According to a recent comprehensive international study conducted by Accenture, 52% of customers reported that poor customer service caused them to switch from one brand to another in the past year. In the U.S. alone that “switching” behavior means poor service costs brands over 1.6 trillion dollars.
Given those numbers from Accenture and prior research from Bain and Co. showing that it costs 6 to 7 times more to acquire than retain customers, common sense predicts more business leaders would invest to develop cultures of service excellence. But then again, Will Rogers once said, “common sense ain’t common.”
Rather than lacking common sense, I suspect many leaders need guidance on how to stop the 1.6 trillion dollar US customer churn problem and save money through retention strategies as opposed to advertising and marketing spend.
So let’s hit the highlights of “customer-obsessed cultures of service excellence”:
Select for Service Talent – I often say, you can’t put in what God left out.
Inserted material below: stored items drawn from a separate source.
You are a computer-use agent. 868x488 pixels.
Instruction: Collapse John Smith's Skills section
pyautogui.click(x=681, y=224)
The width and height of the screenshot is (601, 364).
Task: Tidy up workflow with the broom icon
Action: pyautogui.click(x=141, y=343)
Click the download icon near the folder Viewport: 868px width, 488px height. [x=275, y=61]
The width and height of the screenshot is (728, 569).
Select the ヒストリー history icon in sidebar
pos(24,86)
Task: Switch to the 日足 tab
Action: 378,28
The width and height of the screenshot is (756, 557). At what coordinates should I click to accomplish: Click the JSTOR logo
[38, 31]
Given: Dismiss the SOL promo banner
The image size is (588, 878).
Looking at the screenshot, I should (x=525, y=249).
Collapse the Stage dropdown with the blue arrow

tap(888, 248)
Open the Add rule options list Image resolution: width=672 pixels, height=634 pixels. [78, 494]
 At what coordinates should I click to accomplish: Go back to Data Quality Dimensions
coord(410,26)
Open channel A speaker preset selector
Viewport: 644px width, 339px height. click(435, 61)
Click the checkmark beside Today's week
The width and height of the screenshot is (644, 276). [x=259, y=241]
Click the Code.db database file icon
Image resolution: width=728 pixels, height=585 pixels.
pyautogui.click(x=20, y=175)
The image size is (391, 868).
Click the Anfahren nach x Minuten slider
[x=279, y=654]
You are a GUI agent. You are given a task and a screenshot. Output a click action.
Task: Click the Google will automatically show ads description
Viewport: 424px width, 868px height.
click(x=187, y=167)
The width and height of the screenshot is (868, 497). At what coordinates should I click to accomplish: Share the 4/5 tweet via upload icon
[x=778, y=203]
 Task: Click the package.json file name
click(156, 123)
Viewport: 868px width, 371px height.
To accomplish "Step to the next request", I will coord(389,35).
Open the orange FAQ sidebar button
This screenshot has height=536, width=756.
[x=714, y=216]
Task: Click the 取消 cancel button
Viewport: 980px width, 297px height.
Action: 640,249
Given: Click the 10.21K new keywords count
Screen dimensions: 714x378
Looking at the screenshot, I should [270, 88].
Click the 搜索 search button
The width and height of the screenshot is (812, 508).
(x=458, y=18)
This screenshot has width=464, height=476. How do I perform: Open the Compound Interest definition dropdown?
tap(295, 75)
Some people are not suited to serve others. For example, if you have to tell someone to smile while serving customers or to take their ear buds out and stop listening to their music, you probably hired the wrong person.
Develop Service Talent – As is the case with athletic talent, individuals with service talent shine when they receive great coaching. I like to think leaders are not throwing advertising dollars out the window by failing to support acquisition efforts with service development and training investments. Why buy “top of mind” awareness to drive traffic if that traffic spins right out your door based on bad service.
Talk About Customer Service Incessantly – It’s been said we are what we eat. I am certain we are what we talk about! If you talk about all that is wrong in the world you are a complainer. If you talk about the importance of customer service and share examples of successes and breakdowns, you are a customer service leader!
Reward Service Talent – Put your money where your mouth is! Celebrate those who treat others well. Recognize them and link compensation to service excellence.
Accenture gives us 1.6 trillion reasons to up our game when it comes to customer experience excellence. How much more do we need?
This is a great post. I think there’s an overly large focus on service talent, which while essential – sidesteps the real issue – which is that humans will always make mistakes. You can have lots of processes and best practices. The trouble is that implementing and tracking them must be made easy so that things happen properly, on-time, at high quality.
I feel that the churn problem is more about process management, because it’s a problem that one can actually control. The other factors that cause customer churn are outside of all control and are external – competition, better offerings, etc.
More about our thoughts on this subject are here:
https://tallyfy.com/reduce-customer-churn-process-management/
Combining great people with great process is the ultimate way to reduce and ultimately – remove churn.
Amit, your thoughts on the impact of process management and churn are insightful. Churn is affected by product, processes and people I suspect.